** start of DOCUMENT TEXT **

Frequently Asked Questions


What is the "Panic Button"?

The Panic Button is a webpage where course announcements are posted. In particular, answers to questions regarding homework are generally answered there. Since these are often in response to student questions received via e-mail after the last class meeting before a submission deadline, it is good practice to check the Panic Page if you are struggling with an assignment and again prior to submitting your code. It's always possible that someone asked a question that affects you even though you might not have thought of it yourself.


What are these Style Guidelines that are constantly referred to?

The Style Guidelines are a set of rules and conventions that your submitted code is expected to adhere to. They are the result of several years of work examining what kinds of mistakes students frequently make and how those mistakes can be prevented and/or fixed quickly. Compliance with these standards is not optional - points will be deducted for failing to comply with them and significant penalties will be assessed if failure to comply results in the very kind of mistake that adherence would have prevented.


What is the file naming convention?

It is a standardized way to name files so that the grader can organize and find homework files more efficiently. A few programs have been developed to partially automate this process and they rely on files being properly named and submitted. Details are in the Style Standards.


How do I submit homework for grading?

By attaching the source code file to an e-mail submitted to the Course Grader. Details are in the Course Policies.


What's the Source Code Header format?

This is outlined in the Style Standards.


How do I avoid extraneous carriage returns in my submitted code?

These appear to be due to the use of web mail clients. Apparently the e-mail program on the web server doesn't know enough about the platform the file attachment is coming from to properly translate end-of-line sequences. The only solution appears to be to use another e-mail server since attaching the file as a zip file places too much of a burden on the grader.


What are some of the more common pitfalls that new C programmers fall into?

These are chronicled in a document prepared originally for the Summer Field Session at the Colorado School of Mines. Be aware that, while the style guidelines proposed in this document were the original basis for the guidelines in this course, a number of additions and revisions have occurred. In a few instances, the present Style Guidelines directly contradict the recommendations in the Pitfalls document. In such cases, the Style Guidelines take precedence.


What does it mean to be "ANSI-compliant"?

ANSI-compliant code simply means that the code is written so as to conform to the specifications established by ANSI - the American National Standards Institute. ANSI has many committees that develop and publish various standards documents on a wide variety of topics. With regards to the C programming language, the standardization efforts have long since gone international and ANSI works with the International Standards Organization (ISO) to set the language standard.

By conforming to ANSI/ISO standards, your program will probably compile and run as expected on any C compiler that is also ANSI-compliant.

Unless there is a need to use non-ANSI capabilities, your code is expected to be ANSI-compliant. The Grader will have their compiler set for ANSI and non-compliant code won't compile.


What is "C99" and how does it affect this course?

The prevailing ANSI/ISO C Language Standard is use today is a version that was adopted in the 1989/1990 timeframe and is therefore referred to as C89. A new standard was adopted in the 1999/2000 timeframe and is referred to as C99. Relatively few compilers are on the market that are fully C99-compliant, if for no other reason than companies using well established C89 compilers are hesitant to incur the expense of upgrading since C99 doesn't bring any fundamentally new capabilities to the language.

The compiler you are using in this course, Borland TurboC/C++ v4.5, is C89 compliant, provided ANSI is selected as the source code option in the Project Options section.


Which functions from the Borland Extensions are we allowed to use?

** end of DOCUMENT TEXT **

TASK REQUIREMENTS
[1] Reproduce word for word the passage of the course FAQ between "What are these" and "would have prevented.", inclusive.
[2] Based on the course FAQ, decide whether each statement below is true: (a) The Borland TurboC/C++ v4.5 compiler used in the course is C89 compliant when ANSI is selected as the source code option. (b) Sending the file as a zip attachment is the preferred way to avoid extraneous carriage returns. (c) When the Pitfalls document and the Style Guidelines disagree, the Pitfalls document takes precedence. Answer yes or no for each and quote the words that settle it.
[3] Pick up the course FAQ after its final line and keep writing in the same style.

** start of SUPPLIED INFORMATION **

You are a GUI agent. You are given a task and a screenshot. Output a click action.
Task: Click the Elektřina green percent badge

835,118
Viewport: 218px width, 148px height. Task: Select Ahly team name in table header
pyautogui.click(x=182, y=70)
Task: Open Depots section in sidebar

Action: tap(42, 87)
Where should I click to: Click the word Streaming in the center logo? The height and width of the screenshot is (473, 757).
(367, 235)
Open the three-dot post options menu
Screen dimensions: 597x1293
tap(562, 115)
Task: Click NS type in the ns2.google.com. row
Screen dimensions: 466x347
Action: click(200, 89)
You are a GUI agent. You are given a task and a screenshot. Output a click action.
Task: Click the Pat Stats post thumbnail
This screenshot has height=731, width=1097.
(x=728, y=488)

** end of SUPPLIED INFORMATION **
** start of SUPPLIED INFORMATION **

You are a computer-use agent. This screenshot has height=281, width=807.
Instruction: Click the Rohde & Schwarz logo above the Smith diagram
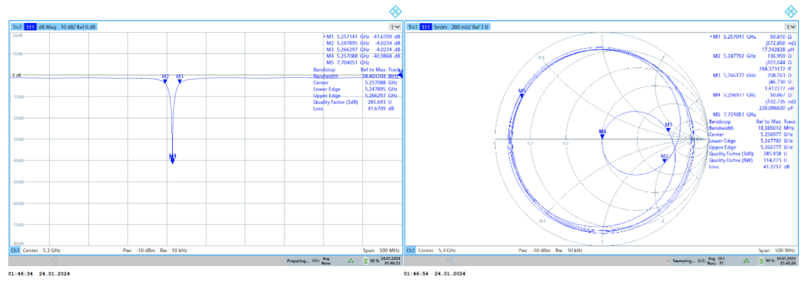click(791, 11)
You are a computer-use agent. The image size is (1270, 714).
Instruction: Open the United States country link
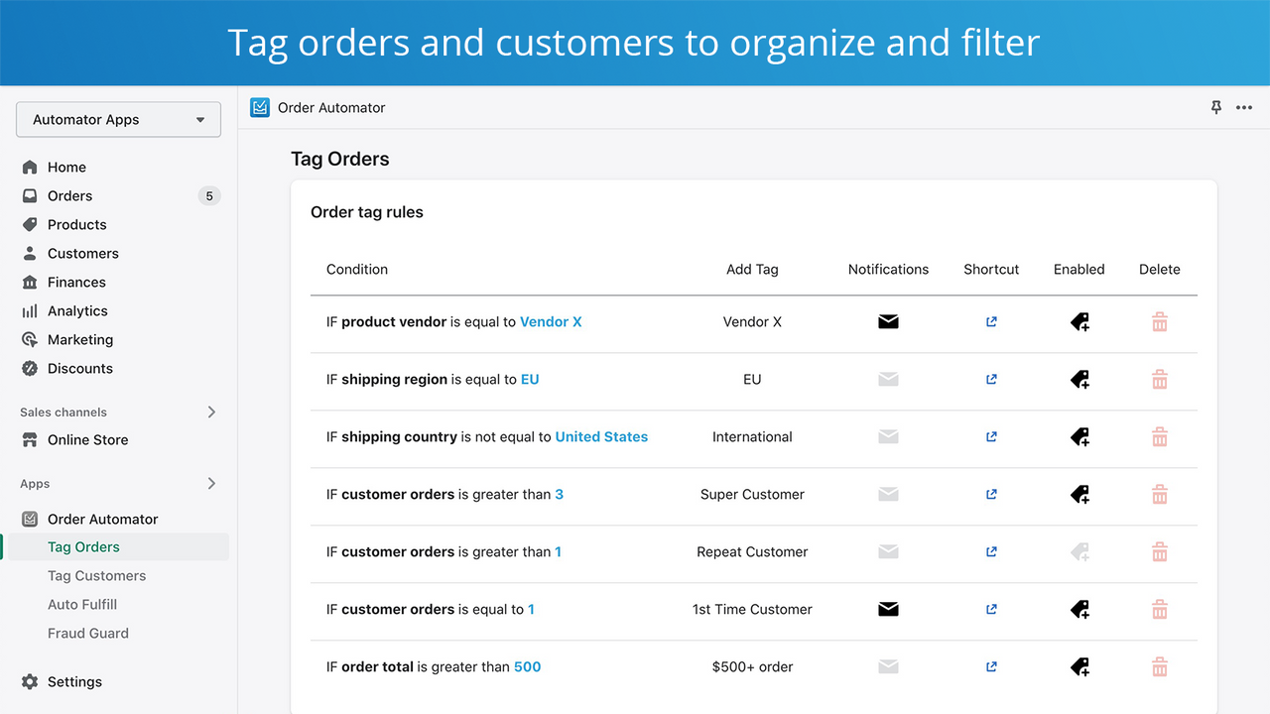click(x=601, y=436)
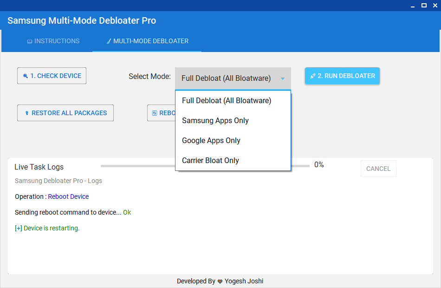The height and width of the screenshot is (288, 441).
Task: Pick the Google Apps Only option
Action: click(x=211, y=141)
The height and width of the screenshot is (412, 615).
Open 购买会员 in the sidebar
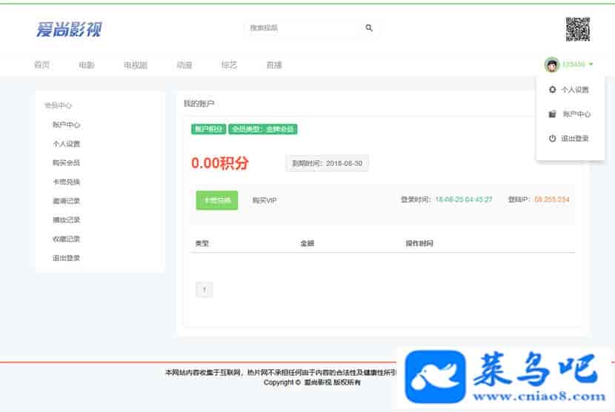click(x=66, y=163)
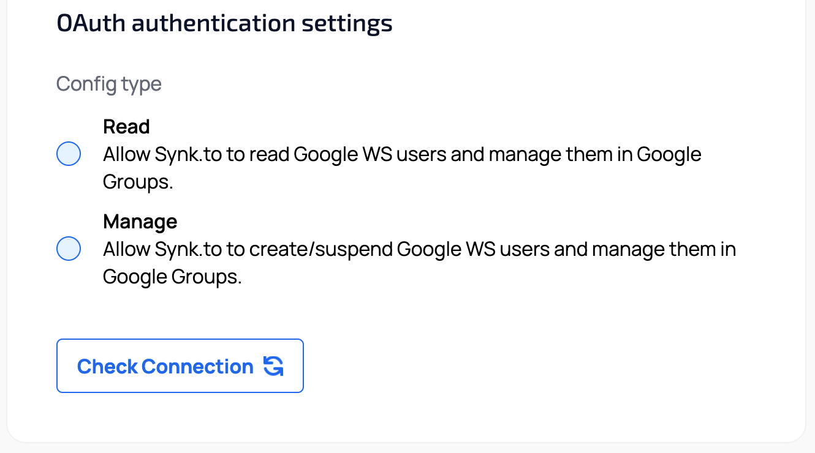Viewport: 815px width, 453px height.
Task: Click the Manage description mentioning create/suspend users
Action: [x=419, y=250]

** end of SUPPLIED INFORMATION **
** start of SUPPLIED INFORMATION **

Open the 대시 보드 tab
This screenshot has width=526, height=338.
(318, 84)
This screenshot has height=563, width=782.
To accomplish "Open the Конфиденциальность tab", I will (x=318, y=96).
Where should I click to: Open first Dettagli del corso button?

** end of SUPPLIED INFORMATION **

ANSWERS TO THE TASKS
[1]
What are these Style Guidelines that are constantly referred to?

The Style Guidelines are a set of rules and conventions that your submitted code is expected to adhere to. They are the result of several years of work examining what kinds of mistakes students frequently make and how those mistakes can be prevented and/or fixed quickly. Compliance with these standards is not optional - points will be deducted for failing to comply with them and significant penalties will be assessed if failure to comply results in the very kind of mistake that adherence would have prevented.

[2]
(a) Yes: "is C89 compliant, provided ANSI is selected as the source code option in the Project Options section."
(b) No: "attaching the file as a zip file places too much of a burden on the grader."
(c) No: "In such cases, the Style Guidelines take precedence."

[3]
The Borland language extensions give you access to a variety of functions useful for doing such things as detecting when a key has been pressed even if the Enter key wasn't and for moving the cursor around on the screen. They add a significant capability to the kinds of programs you can implement. However, they are not ANSI-compliant and your code is expected to be ANSI-compliant unless the Borland extensions are needed for a given assignment. Such a need will be specifically stated in the assignment and those are the only times you may submit non-ANSI compliant code. Unless restricted by the assignment, you may use any function in the conio.h library, although many of them will not work under Windows NT/2000/XP because of the security features in the operating system.


Why don't we do "real" graphics in this course?

Because we want to stay focused on algorithms and stay as close to the ASNI standard as we can. Under the present Windows operating systems, we would have to stray far away from this in order to do real time graphics.


Why does this course take so much time?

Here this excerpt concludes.